ECLI:NL:RBROT:2011:BP2335
Rechtbank Rotterdam
- Eerste aanleg - meervoudig
- W.J.J. Wetzels
- L.A.C. van Nifterick
- H.J.M. van der Kaaij
- Rechtspraak.nl
Afwijzing wrakingsverzoek in strafzaak met getuigenverhoor
In deze zaak heeft de rechtbank Rotterdam op 27 januari 2011 een wrakingsverzoek afgewezen dat was ingediend door de verdediging van drie verzoekers in een strafzaak. De verzoekers waren van mening dat de rechters partijdig waren, omdat zij een verzoek tot het horen van getuige 1 hadden afgewezen. Getuige 1 had zich op zijn verschoningsrecht beroepen en was pas bereid om te verklaren nadat hij het procesdossier had ontvangen en beoordeeld.
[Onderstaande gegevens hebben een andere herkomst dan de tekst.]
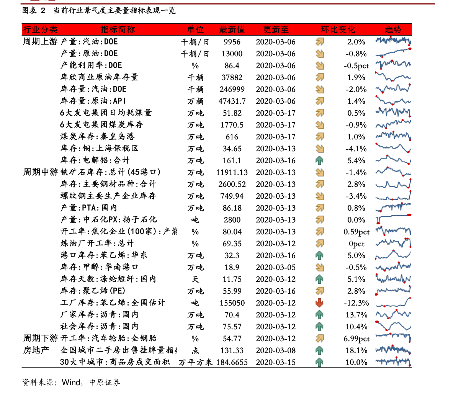The image size is (456, 394).
Task: Click the 周期下游 category label
Action: coord(41,338)
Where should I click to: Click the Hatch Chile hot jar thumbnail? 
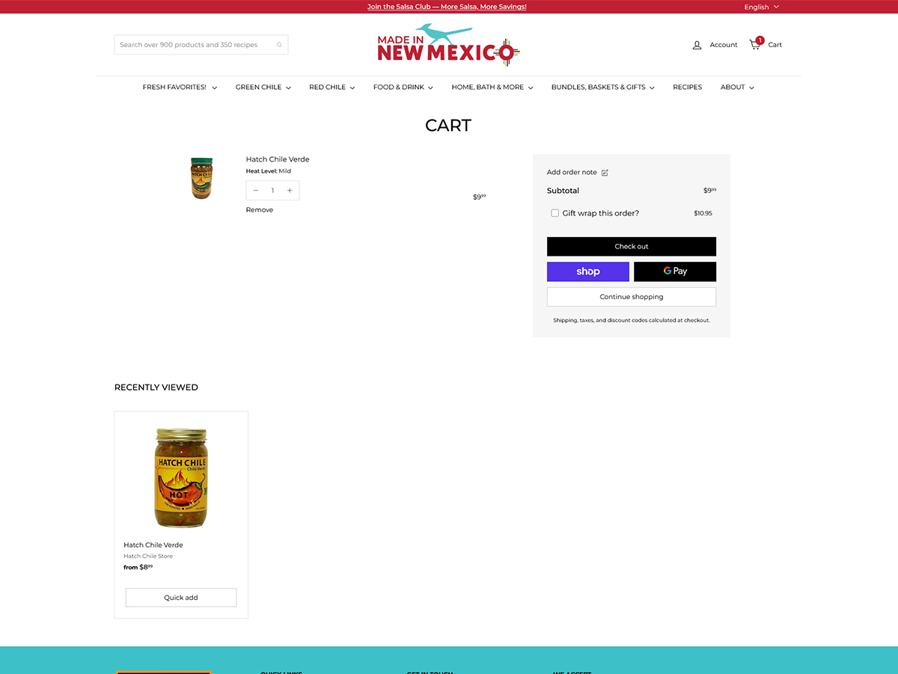(181, 477)
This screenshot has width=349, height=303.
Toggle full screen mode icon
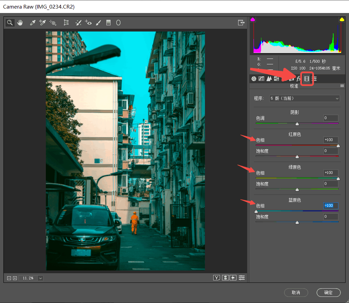tap(242, 23)
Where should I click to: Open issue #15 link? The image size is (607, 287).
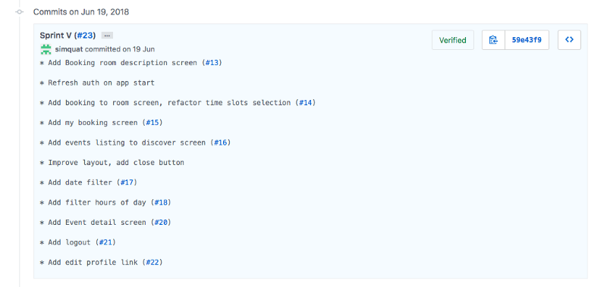tap(153, 123)
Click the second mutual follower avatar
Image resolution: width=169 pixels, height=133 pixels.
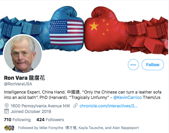(x=10, y=128)
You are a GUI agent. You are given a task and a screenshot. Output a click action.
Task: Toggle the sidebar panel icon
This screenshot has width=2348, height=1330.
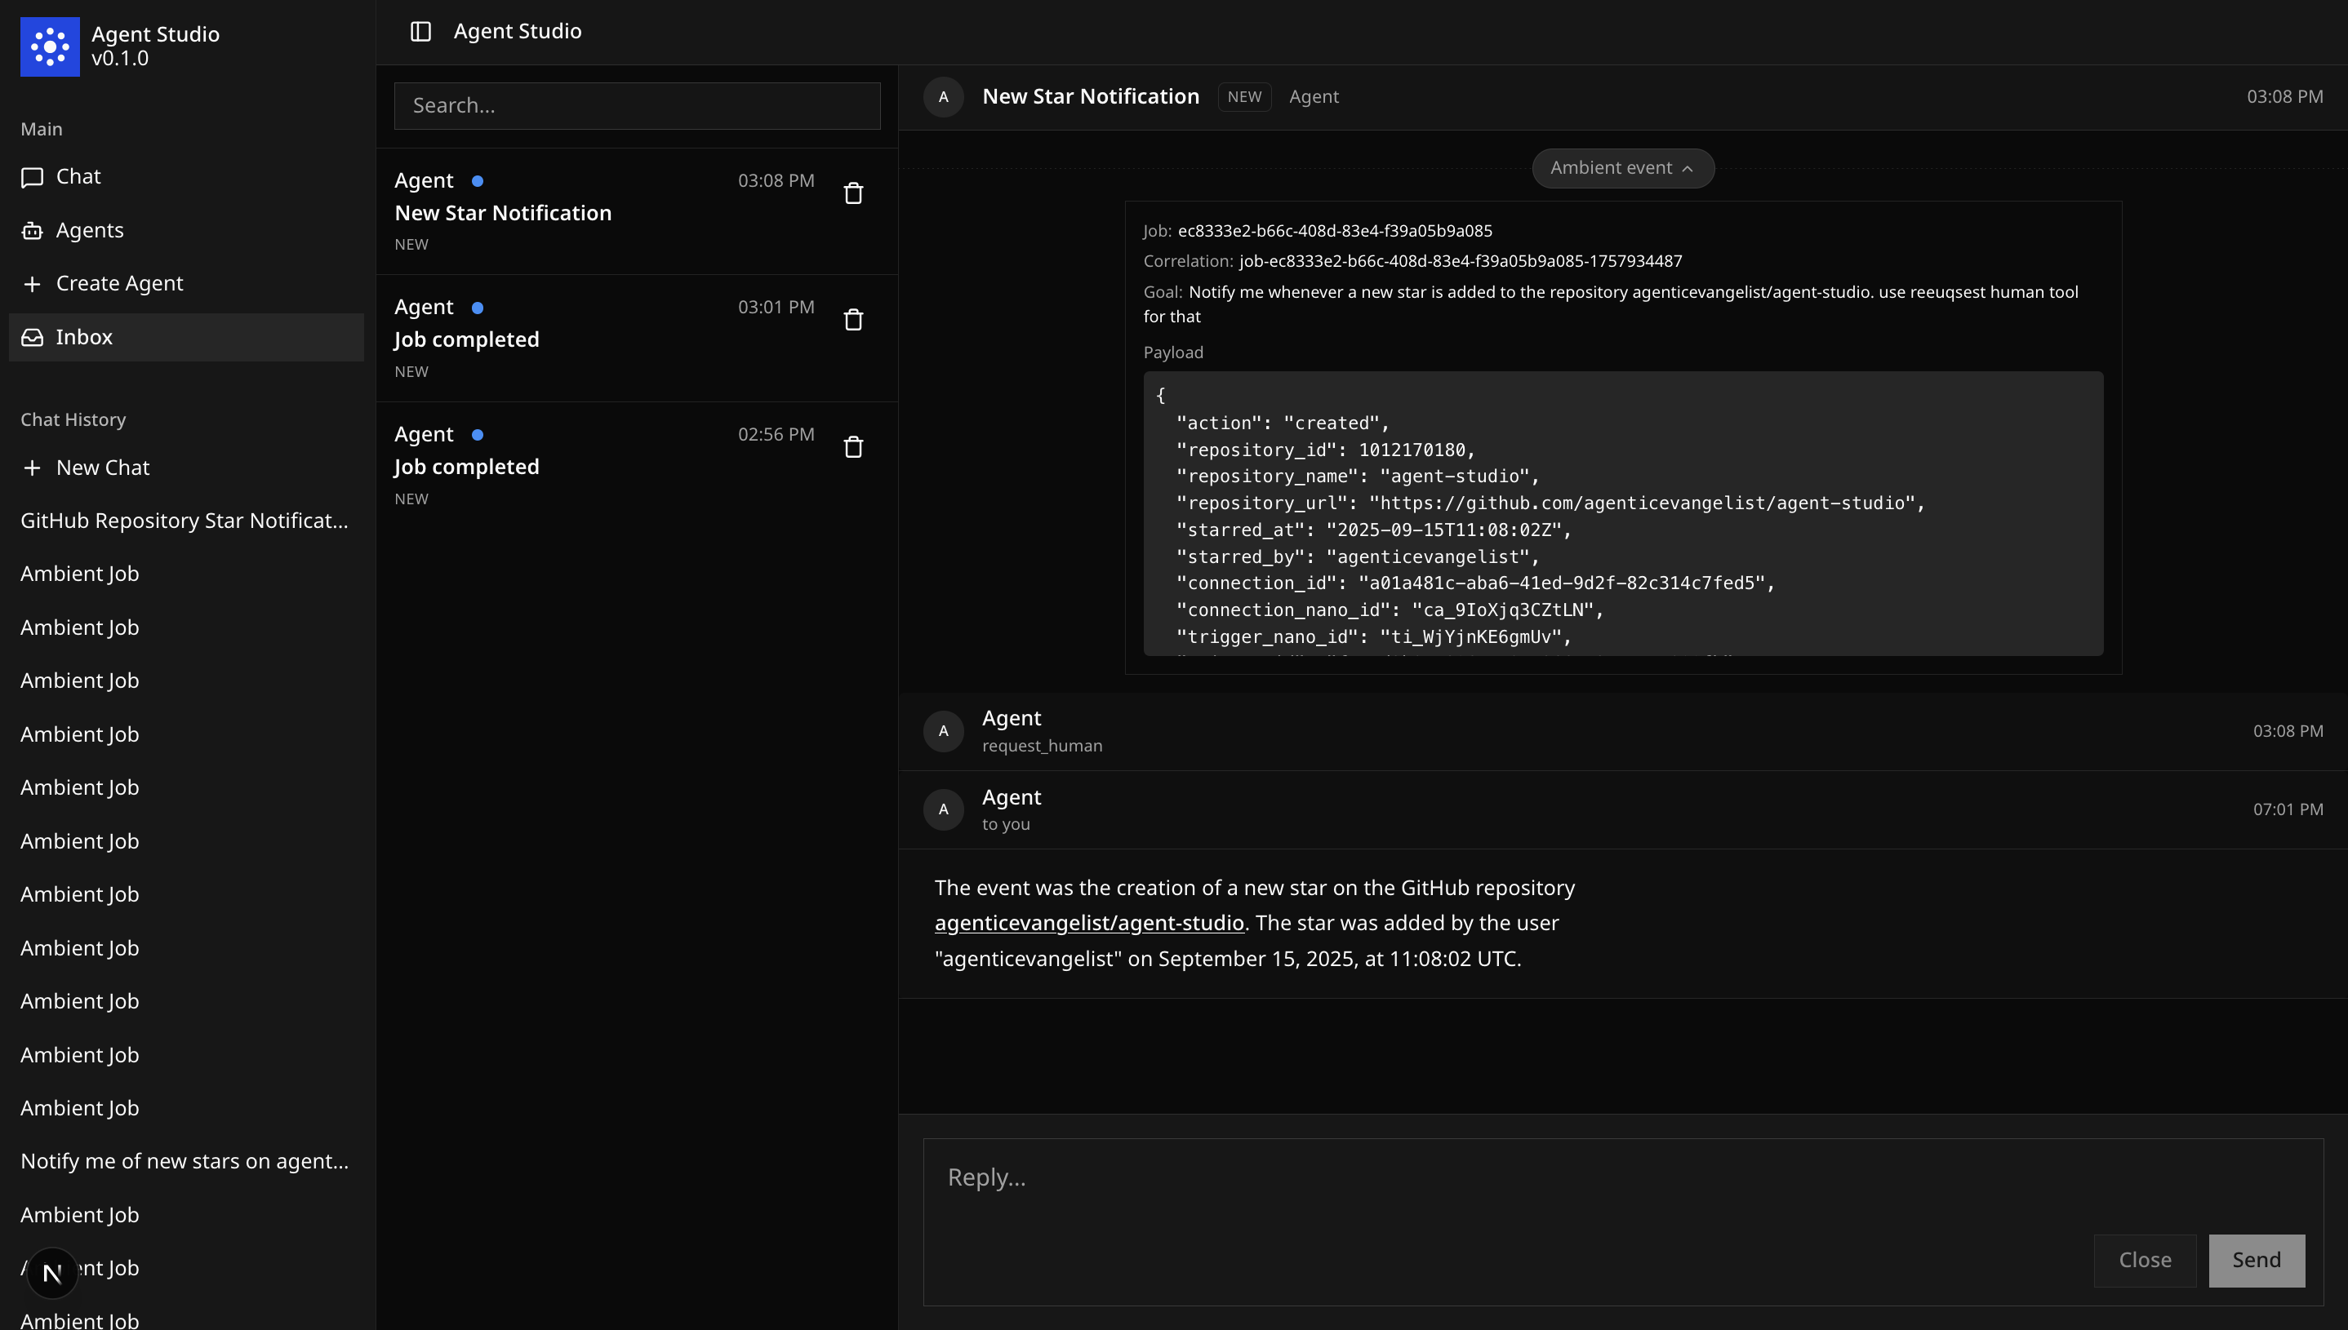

De officier van justitie meldde dat het dossier nog niet gereed was en dat het nog twee maanden zou duren voordat het bij het OM zou zijn ingeleverd. De rechtbank oordeelde dat het niet onbegrijpelijk was dat het verhoor van getuige 1 niet binnen een redelijke termijn kon plaatsvinden, en dat de woorden "niet zinvol" die door de rechters waren gebruikt, niet voldoende bewijs van partijdigheid opleverden. De wrakingskamer concludeerde dat de beslissing van de rechters niet zo onbegrijpelijk was dat dit een zwaarwegende aanwijzing voor partijdigheid kon opleveren. De rechtbank benadrukte dat een onwelgevallige beslissing op zichzelf geen grond voor wraking oplevert, en dat de vrees van de verzoekers voor vooringenomenheid niet objectief gerechtvaardigd was. De beslissing werd genomen door de meervoudige kamer voor wrakingszaken, bestaande uit de voorzitter en twee rechters.